Os dados da análise divulgados quando se assinala o Dia Mundial do Cancro, a 4 de fevereiro de 2026, apontam para uma estimativa de 37% de todos os novos casos de cancro em 2022, cerca de 7,1 milhões de casos, ligados a causas evitáveis. A conclusão é haver um enorme potencial da prevenção na redução da carga global do cancro.
O estudo usou dados de 185 países e de 36 tipos de cancro e identificou o tabaco como a principal causa evitável de cancro, sendo responsável por 15% de todos os novos casos de cancro em todo o mundo, seguido de 10% por infeções e de 3% por consumo de álcool.
Os cancros do pulmão, do estômago e do colo do útero foram responsáveis por quase metade de todos os casos de cancros evitáveis em todo o mundo, em homens como em mulheres.
A OMS indicou que o cancro do pulmão foi associado principalmente ao tabagismo e à poluição do ar, o cancro do estômago foi amplamente atribuído à infeção por Helicobacter pylori e o cancro cervical foi causado predominantemente pelo papilomavírus humano (PVH).
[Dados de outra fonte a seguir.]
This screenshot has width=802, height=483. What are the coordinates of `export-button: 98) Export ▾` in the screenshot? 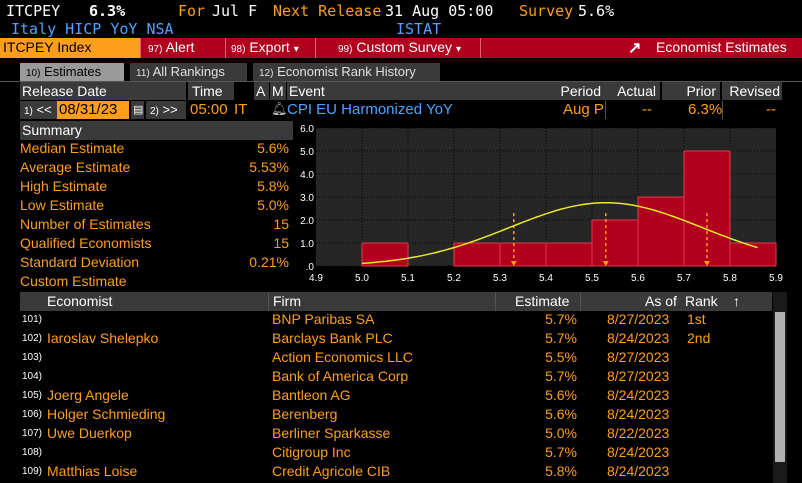 It's located at (265, 47).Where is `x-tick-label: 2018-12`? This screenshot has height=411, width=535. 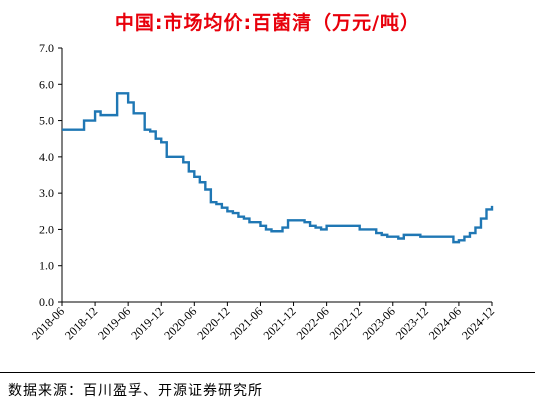
x-tick-label: 2018-12 is located at coordinates (81, 323). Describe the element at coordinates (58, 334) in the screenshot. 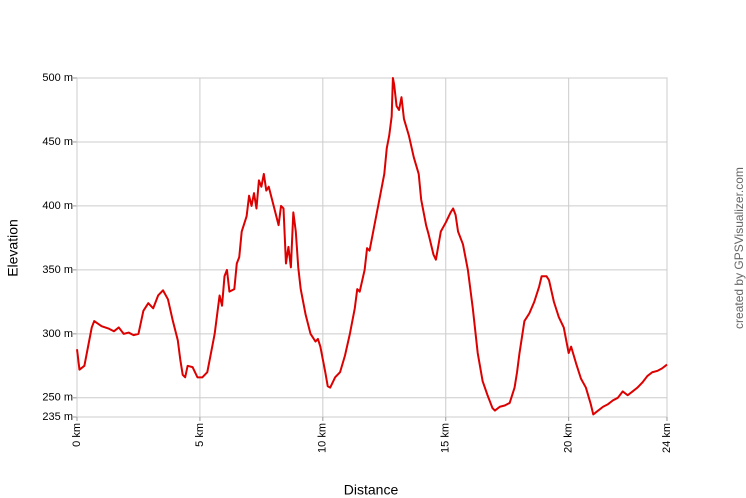

I see `y-tick-label: 300 m` at that location.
“Esta é a primeira análise global a mostrar o quanto do risco de cancro provém de causas que podemos prevenir”, disse André Ilbawi, líder da equipa de controlo do cancro na OMS e autor do estudo. “Ao examinarmos padrões entre países e grupos populacionais, podemos fornecer aos governos e aos indivíduos informações mais específicas para ajudar a prevenir muitos casos de cancro antes mesmo que de surgirem.”
Os dados do estudo da OMS indicam que a incidência de cancro evitável foi substancialmente maior em homens do que em mulheres, com 45% dos novos casos de cancro em homens, em comparação com 30% em mulheres. Nos homens, o tabagismo foi responsável por cerca de 23% de todos os novos casos de cancro, seguido de 9% por infeções e 4% por álcool. Entre as mulheres em todo o mundo, as infeções foram responsáveis por 11% de todos os novos casos de cancro, seguidas de 6% pelo tabagismo e 3% pelo índice de massa corporal elevado.
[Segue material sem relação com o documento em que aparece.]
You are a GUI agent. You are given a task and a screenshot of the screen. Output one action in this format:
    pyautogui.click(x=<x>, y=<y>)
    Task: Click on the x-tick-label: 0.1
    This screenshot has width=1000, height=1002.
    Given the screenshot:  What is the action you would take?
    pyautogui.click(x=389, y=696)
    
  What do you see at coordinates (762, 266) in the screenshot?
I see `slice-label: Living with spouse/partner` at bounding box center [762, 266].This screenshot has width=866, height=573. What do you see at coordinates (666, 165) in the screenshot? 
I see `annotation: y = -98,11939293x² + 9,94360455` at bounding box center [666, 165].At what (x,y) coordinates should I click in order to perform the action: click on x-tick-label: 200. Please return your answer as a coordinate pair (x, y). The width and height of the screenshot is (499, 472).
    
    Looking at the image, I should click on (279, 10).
“Este estudo histórico é uma avaliação abrangente do cancro evitável em todo o mundo, incorporando pela primeira vez causas infeciosas de cancro juntamente com riscos comportamentais, ambientais e ocupacionais”, disse a Isabelle Soerjomataram, vice-chefe da Unidade de Vigilância do Cancro da IARC e autora sénior do estudo. “Abordar essas causas evitáveis representa uma das oportunidades mais importantes para reduzir a carga global do cancro.”
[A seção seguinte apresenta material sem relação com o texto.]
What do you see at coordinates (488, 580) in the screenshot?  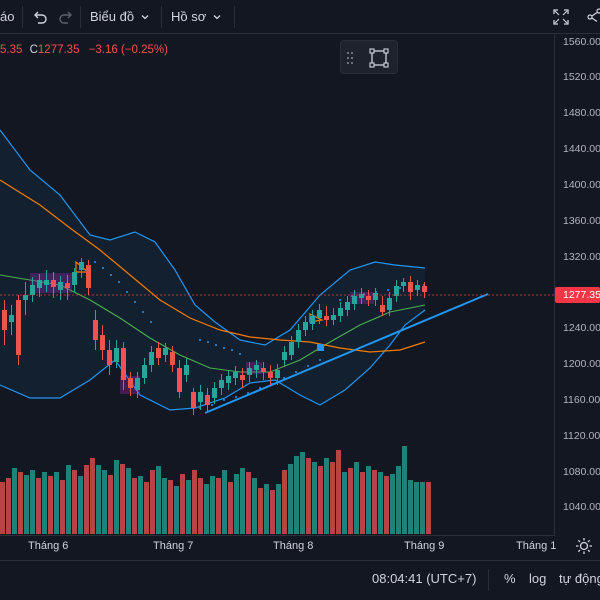 I see `status-divider` at bounding box center [488, 580].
O estudo mostrou que a incidência de cancro evitável variou amplamente entre as regiões. Entre as mulheres, os cancros evitáveis variaram de 24% no Norte da África e no Oeste da Ásia a 38% na África Subsaariana. Entre os homens, a maior incidência foi observada no Leste Asiático, com 57%, e a menor na América Latina e no Caribe, com 28%. As diferenças refletem a exposição variável a fatores de risco comportamentais, ambientais, ocupacionais e infeciosos, bem como diferenças no desenvolvimento socioeconómico, nas políticas nacionais de prevenção e na capacidade do sistema de saúde.
Para a OMS os resultados do estudo reforçam a necessidade de estratégias de prevenção específicas para cada contexto, que incluam medidas rigorosas de controlo do tabaco, regulamentação do álcool, vacinação contra infeções cancerígenas como o papilomavírus humano (PVH) e a hepatite B, mas também melhoria da qualidade do ar, locais de trabalho mais seguros e ambientes mais saudáveis para alimentação e atividade física.
A conclusão do estudo indica que uma ação coordenada entre diversos setores, da saúde e educação à energia, transporte e trabalho, pode evitar que milhões de famílias sofram o fardo de um diagnóstico de cancro. Para a OMS combater os fatores de risco evitáveis não só reduz a incidência de cancro, como também diminui os custos com saúde a longo prazo e melhora a saúde e o bem-estar da população.